Hoe u motorstoringen kunt opsporen met de oliedipstick.
De oliedipstick is niet alleen een instrument om het oliepeil te controleren. Het is een echte indicator van de gezondheid van de motor, die van tevoren kan waarschuwen voor mogelijke problemen. Veel bestuurders gebruiken het alleen om het smeerniveau te controleren, maar ervaren automechanica weten: de dipstick kan veel meer vertellen.
Om te testen moet u de motor starten en proberen de dipstick eruit te trekken of de vuldop los te draaien. Bij een goed functionerende motor gaat dit gemakkelijk - het carterventilatiesysteem creëert een lichte onderdruk die de dipstick op zijn plaats houdt. Als u echter een sterke weerstand voelt of er gassen vrijkomen tijdens het verwijderen, is dit een waarschuwingssignaal.
In de motor is er altijd een kleine hoeveelheid gas dat ontsnapt uit de verbrandingskamers naar het carter. Deze worden afgevoerd door het carterventilatiesysteem (PCV), dat ze naar de inlaat leidt voor verbranding. Het belangrijkste onderdeel van dit systeem is een klep met een flexibele membraan, die de druk reguleert. Na verloop van tijd raakt de membraan versleten, de klep blokkeert, en de olie begint te verbranden in de cilinders. Het resultaat: blauwe rook uit de uitlaat, olie in het luchtfilter en verhoogd smeerverbruik.
Goed nieuws: als de dipstick tijdens het draaien van de motor terug “aanzuigt”, dan is waarschijnlijk alleen de PCV-klep de schuldige. Vervanging ervan lost het probleem op zonder dure reparaties.

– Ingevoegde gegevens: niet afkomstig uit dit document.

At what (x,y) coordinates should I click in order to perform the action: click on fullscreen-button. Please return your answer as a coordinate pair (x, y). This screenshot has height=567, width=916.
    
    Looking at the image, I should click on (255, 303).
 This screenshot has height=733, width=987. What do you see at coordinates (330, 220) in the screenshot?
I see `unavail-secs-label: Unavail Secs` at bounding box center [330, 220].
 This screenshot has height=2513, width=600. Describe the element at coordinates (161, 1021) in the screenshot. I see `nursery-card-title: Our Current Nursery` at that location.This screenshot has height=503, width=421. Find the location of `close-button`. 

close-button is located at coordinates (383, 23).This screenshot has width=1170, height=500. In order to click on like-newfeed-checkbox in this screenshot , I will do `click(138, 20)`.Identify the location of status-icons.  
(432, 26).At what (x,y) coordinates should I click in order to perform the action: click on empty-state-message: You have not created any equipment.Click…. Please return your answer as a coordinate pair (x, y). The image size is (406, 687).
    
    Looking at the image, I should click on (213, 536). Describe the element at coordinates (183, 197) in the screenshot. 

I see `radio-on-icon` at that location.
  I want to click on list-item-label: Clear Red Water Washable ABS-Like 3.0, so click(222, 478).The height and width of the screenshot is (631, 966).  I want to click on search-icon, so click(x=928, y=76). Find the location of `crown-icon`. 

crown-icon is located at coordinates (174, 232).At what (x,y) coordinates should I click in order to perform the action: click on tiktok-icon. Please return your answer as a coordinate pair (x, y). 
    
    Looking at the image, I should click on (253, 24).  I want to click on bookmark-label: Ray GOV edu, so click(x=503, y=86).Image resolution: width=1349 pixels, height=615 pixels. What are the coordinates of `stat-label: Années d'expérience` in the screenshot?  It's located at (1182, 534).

Slecht nieuws: als de dipstick naar buiten wordt geduwd, is het probleem ernstiger. Meestal wijst dit op:
Volgens de redactie van Auto30 is het controleren van de dipstick met draaiende motor een eenvoudige maar effectieve methode voor vroege diagnose. Als u afwijkingen opmerkt, controleer dan onmiddellijk de PCV-klep. Als het probleem dieper zit, wacht dan niet met een bezoek aan de garage.